### REQUIRED ACTION
Carry on the passage about the novel Beethoven's Assassins, starting after its final sentence.

--- READING TEXT Enclosed Below ---

There are other storylines set in the same house at different times. In 1823 the house is owned by a retired colonel connected to the masonic lodge who commissioned the opera. In 1923 the house is a psychiatric hospital visited by J.W.N. Sullivan, who in real life was an expert on Beethoven and physics. Sullivan investigates a woman able to recall past lives, and learns about the opera.

In Beethoven: His Spiritual Development, Sullivan argued that art is a kind of knowledge, different from scientific knowledge and complementary to it. Beethoven's Assassins develops this theme. The plot involves mesmerism, clairvoyance and psychic healing, mentioning Beethoven's connections with practitioners such as Johann Malfatti and Ludwig Schnorr.

== Reception ==

Ruth McKee wrote in The Irish Times: "a deliciously intellectual, ambitious book that explores time, metaphysics, narrative and pretty much everything, all at once."

The Financial Times described Beethoven's Assassins as "an ambitious, entertaining novel full of comic brio", concluding, "Beethoven’s Assassins is impeccably ambitious, reliably entertaining and a little over the top."

The Scotsman called it "a brilliantly well-informed 200-year history of philosophy, science, music and mysticism, touched with an edge of Da Vinci Code hocus pocus," and remarked on "the sheer fun and narrative energy of Crumey’s writing, the skill and insight with which he conjures up each of his narrators from the repellent to the poignant, and the huge ingenuity with which he interweaves their stories."

--- End of Enclosed READING TEXT ---
--- DATA RECORDS Enclosed Below ---

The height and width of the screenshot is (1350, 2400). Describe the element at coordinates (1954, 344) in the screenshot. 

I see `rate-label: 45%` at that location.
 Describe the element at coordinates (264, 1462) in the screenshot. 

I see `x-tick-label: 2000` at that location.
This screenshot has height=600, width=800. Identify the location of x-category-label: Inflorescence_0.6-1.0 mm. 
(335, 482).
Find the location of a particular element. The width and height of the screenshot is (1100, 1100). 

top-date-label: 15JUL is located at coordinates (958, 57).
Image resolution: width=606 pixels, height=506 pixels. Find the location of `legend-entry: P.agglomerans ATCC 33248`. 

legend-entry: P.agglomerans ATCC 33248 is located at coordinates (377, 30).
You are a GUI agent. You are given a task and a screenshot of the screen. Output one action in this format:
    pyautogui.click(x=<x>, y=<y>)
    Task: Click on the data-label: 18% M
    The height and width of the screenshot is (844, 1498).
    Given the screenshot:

--- End of Enclosed DATA RECORDS ---

### RESPONSE AREA
The Herald (Glasgow) commented, "Beethoven's Assassins may be a gloriously multi-faceted puzzle-box of a novel, but even those anticipating a dense, abstruse intellectual exercise of interest only to literary theorists will find themselves drawn in by its well-drawn characters and emotional weight... Beethoven's Assassins is that refreshing thing, a novel of ideas with all the intrigue and momentum (and occasional red herring) of an absorbing mystery, underscored by a dark, ironic sense of humour."

Paul Griffiths wrote in Literary Review, "Crumey gives each of his chapters its own period and central character, and flips from one to another with the dexterity and humour of a champion juggler. Matters of art, science and philosophy are deftly discussed and sometimes linked to each other within the narrative."

The Spectator judged Beethoven's Assassins "great cerebral fun, with its quantum physics, telepathy, time travel and fraying of fact and fiction. But all this is its own misdirection... The writing here about the soul-grinding nature of the bureaucracy surrounding illness and death is chillingly good. The questions the novel poses about science and aesthetics (is Einstein as good as Beethoven?) pale in comparison to the rawness of the loss it depicts with the same scrutiny as an equation or a late quartet."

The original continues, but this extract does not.